Force Measurement

Nanoindentation

Various nanoindentor tools are available on the market for the characterization of the mechanical and tribological properties of materials, such as hardness and Young's modulus. The interpretation of nanoindentation measurements usually requires expensive AFM or TEM equipment. An economical alternative is to bring nanoindentation to the SEM.

The unique combination of precision manipulation and controlled nanomechanical testing in SEM or FIB is possible by fitting a force sensor to a precise and stable micromanipulator or by mounting the sample to a force transducer and indenting the sample using a suitable tool tip. These alternatives make it possible to simultaneously observe and quantify the mechanical behaviour of nanoscale volumes of solids in a few quick and easy steps.

Tensile measurement

Existing devices for nanomechanical testing have either the necessary spatial or the necessary force resolution, but they rarely have both. Conventional AFM and nanoindentation-based systems are not usually suitable for in-situ testing. Micro-electro-mechanical systems (MEMS) usually only allow small displacements and conventional in-situ test rigs have insufficient displacement and force resolution. Another restriction of most systems is that they usually operate only in one predefined plane.

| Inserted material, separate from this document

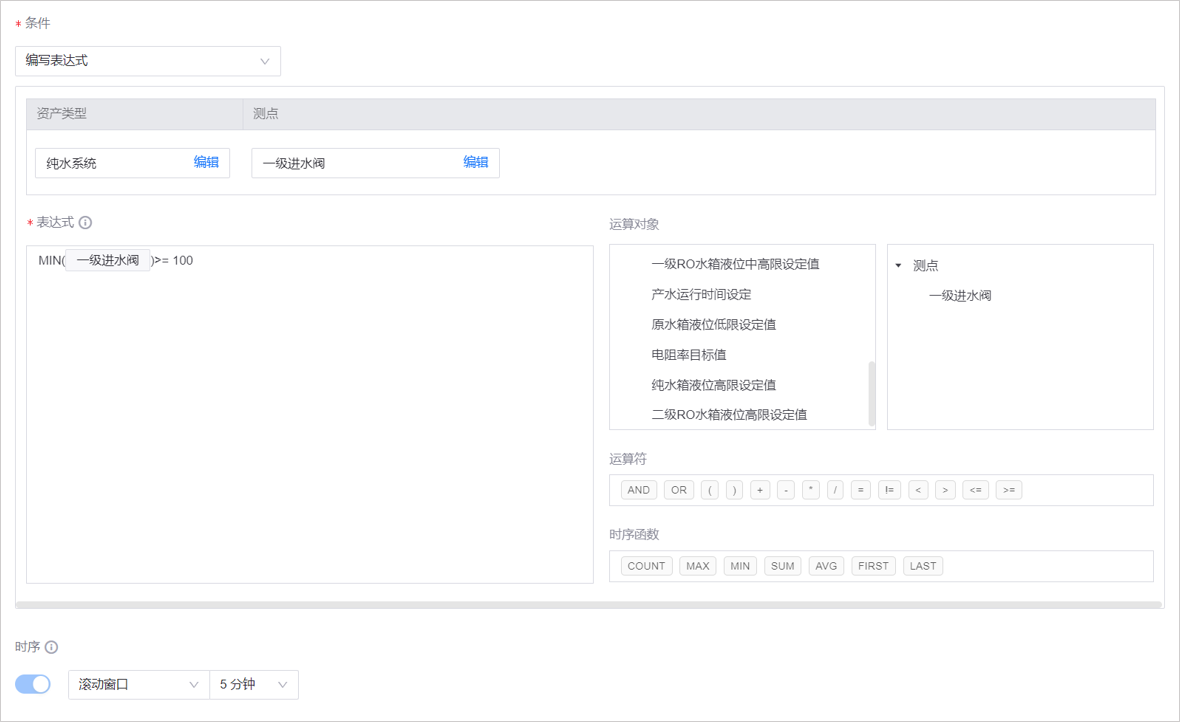
Task: Turn off the 时序 toggle switch
Action: tap(33, 684)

The MM3A-EM micromanipulator fitted with the FMS-EM plug-in tool can be used to overcome these limitations. Forces can be measured in a large working area in three planes of movement using a highly sensitive piezoresistive AFM tip.

Substages with positional encoders are also an ideal tool for applications of this nature. They can be fitted with a force sensor, allowing measurements in two planes with direct positional feedback.

Nanoforging

Nanoforging refers to the production of different types of nano-structured materials from metallic alloys. The process first establishes nano-structures in the bulk alloy and then separates them by selective phase dissolution. These objects are then isolated from the sample surface in SEM using manipulators and placed on a micro-anvil. Finally, an in-situ nanomechanical test is performed, in which the shape of the object is changed by nanoforging using a micro-hammer. In this way free-standing, high-strength, metallic nano-objects with dimensions in the 100 nm range can be created.